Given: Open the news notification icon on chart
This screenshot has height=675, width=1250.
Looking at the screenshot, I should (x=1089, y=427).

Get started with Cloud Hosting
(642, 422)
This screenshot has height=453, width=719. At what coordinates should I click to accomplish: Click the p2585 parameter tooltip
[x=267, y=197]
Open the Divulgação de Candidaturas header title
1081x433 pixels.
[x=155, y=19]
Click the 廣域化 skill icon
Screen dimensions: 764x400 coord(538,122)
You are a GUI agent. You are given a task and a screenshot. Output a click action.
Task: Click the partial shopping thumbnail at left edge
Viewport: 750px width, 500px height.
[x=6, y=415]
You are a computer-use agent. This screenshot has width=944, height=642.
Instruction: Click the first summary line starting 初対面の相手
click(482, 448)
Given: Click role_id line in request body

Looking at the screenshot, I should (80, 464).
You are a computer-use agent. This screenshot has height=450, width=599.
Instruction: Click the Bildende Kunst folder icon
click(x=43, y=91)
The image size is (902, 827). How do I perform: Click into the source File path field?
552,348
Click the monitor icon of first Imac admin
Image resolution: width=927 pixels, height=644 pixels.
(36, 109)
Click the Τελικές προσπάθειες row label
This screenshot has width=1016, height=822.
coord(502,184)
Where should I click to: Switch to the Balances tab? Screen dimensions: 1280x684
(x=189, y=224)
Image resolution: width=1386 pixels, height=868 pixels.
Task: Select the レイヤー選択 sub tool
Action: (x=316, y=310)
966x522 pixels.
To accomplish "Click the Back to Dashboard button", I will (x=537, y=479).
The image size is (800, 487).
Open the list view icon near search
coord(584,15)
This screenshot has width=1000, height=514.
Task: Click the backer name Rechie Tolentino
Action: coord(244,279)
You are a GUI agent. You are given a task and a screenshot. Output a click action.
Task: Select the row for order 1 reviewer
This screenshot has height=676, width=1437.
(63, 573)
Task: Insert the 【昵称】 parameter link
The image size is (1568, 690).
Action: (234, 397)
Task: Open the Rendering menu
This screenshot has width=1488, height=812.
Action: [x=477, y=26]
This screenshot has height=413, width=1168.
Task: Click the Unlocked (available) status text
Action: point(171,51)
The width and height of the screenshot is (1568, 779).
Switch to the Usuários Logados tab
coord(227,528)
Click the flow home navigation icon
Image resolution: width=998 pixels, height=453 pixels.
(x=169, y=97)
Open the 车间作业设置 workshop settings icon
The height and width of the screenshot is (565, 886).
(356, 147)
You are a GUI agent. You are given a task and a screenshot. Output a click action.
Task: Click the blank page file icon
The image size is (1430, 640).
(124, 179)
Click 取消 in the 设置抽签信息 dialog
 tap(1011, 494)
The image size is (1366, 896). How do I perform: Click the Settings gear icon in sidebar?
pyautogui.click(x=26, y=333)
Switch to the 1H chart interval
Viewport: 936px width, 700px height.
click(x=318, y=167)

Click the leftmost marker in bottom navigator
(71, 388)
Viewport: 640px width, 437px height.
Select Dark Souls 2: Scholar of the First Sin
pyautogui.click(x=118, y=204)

────────────────

▸ Instructions for the task
Give each line of the records above again, unchanged.

▸ Answer section
Given: Open the news notification icon on chart
This screenshot has height=675, width=1250.
Looking at the screenshot, I should (x=1089, y=427).

Get started with Cloud Hosting
(642, 422)
This screenshot has height=453, width=719. At what coordinates should I click to accomplish: Click the p2585 parameter tooltip
[x=267, y=197]
Open the Divulgação de Candidaturas header title
1081x433 pixels.
[x=155, y=19]
Click the 廣域化 skill icon
Screen dimensions: 764x400 coord(538,122)
You are a GUI agent. You are given a task and a screenshot. Output a click action.
Task: Click the partial shopping thumbnail at left edge
Viewport: 750px width, 500px height.
[x=6, y=415]
You are a computer-use agent. This screenshot has width=944, height=642.
Instruction: Click the first summary line starting 初対面の相手
click(482, 448)
Given: Click role_id line in request body

Looking at the screenshot, I should (80, 464).
You are a computer-use agent. This screenshot has height=450, width=599.
Instruction: Click the Bildende Kunst folder icon
click(x=43, y=91)
The image size is (902, 827). How do I perform: Click into the source File path field?
552,348
Click the monitor icon of first Imac admin
Image resolution: width=927 pixels, height=644 pixels.
(36, 109)
Click the Τελικές προσπάθειες row label
This screenshot has width=1016, height=822.
coord(502,184)
Where should I click to: Switch to the Balances tab? Screen dimensions: 1280x684
(x=189, y=224)
Image resolution: width=1386 pixels, height=868 pixels.
Task: Select the レイヤー選択 sub tool
Action: (x=316, y=310)
966x522 pixels.
To accomplish "Click the Back to Dashboard button", I will (x=537, y=479).
The image size is (800, 487).
Open the list view icon near search
coord(584,15)
This screenshot has width=1000, height=514.
Task: Click the backer name Rechie Tolentino
Action: coord(244,279)
You are a GUI agent. You are given a task and a screenshot. Output a click action.
Task: Select the row for order 1 reviewer
This screenshot has height=676, width=1437.
(63, 573)
Task: Insert the 【昵称】 parameter link
The image size is (1568, 690).
Action: (234, 397)
Task: Open the Rendering menu
This screenshot has width=1488, height=812.
Action: [x=477, y=26]
This screenshot has height=413, width=1168.
Task: Click the Unlocked (available) status text
Action: point(171,51)
The width and height of the screenshot is (1568, 779).
Switch to the Usuários Logados tab
coord(227,528)
Click the flow home navigation icon
Image resolution: width=998 pixels, height=453 pixels.
(x=169, y=97)
Open the 车间作业设置 workshop settings icon
The height and width of the screenshot is (565, 886).
(356, 147)
You are a GUI agent. You are given a task and a screenshot. Output a click action.
Task: Click the blank page file icon
The image size is (1430, 640).
(124, 179)
Click 取消 in the 设置抽签信息 dialog
 tap(1011, 494)
The image size is (1366, 896). How do I perform: Click the Settings gear icon in sidebar?
pyautogui.click(x=26, y=333)
Switch to the 1H chart interval
Viewport: 936px width, 700px height.
click(x=318, y=167)

Click the leftmost marker in bottom navigator
(71, 388)
Viewport: 640px width, 437px height.
Select Dark Souls 2: Scholar of the First Sin
pyautogui.click(x=118, y=204)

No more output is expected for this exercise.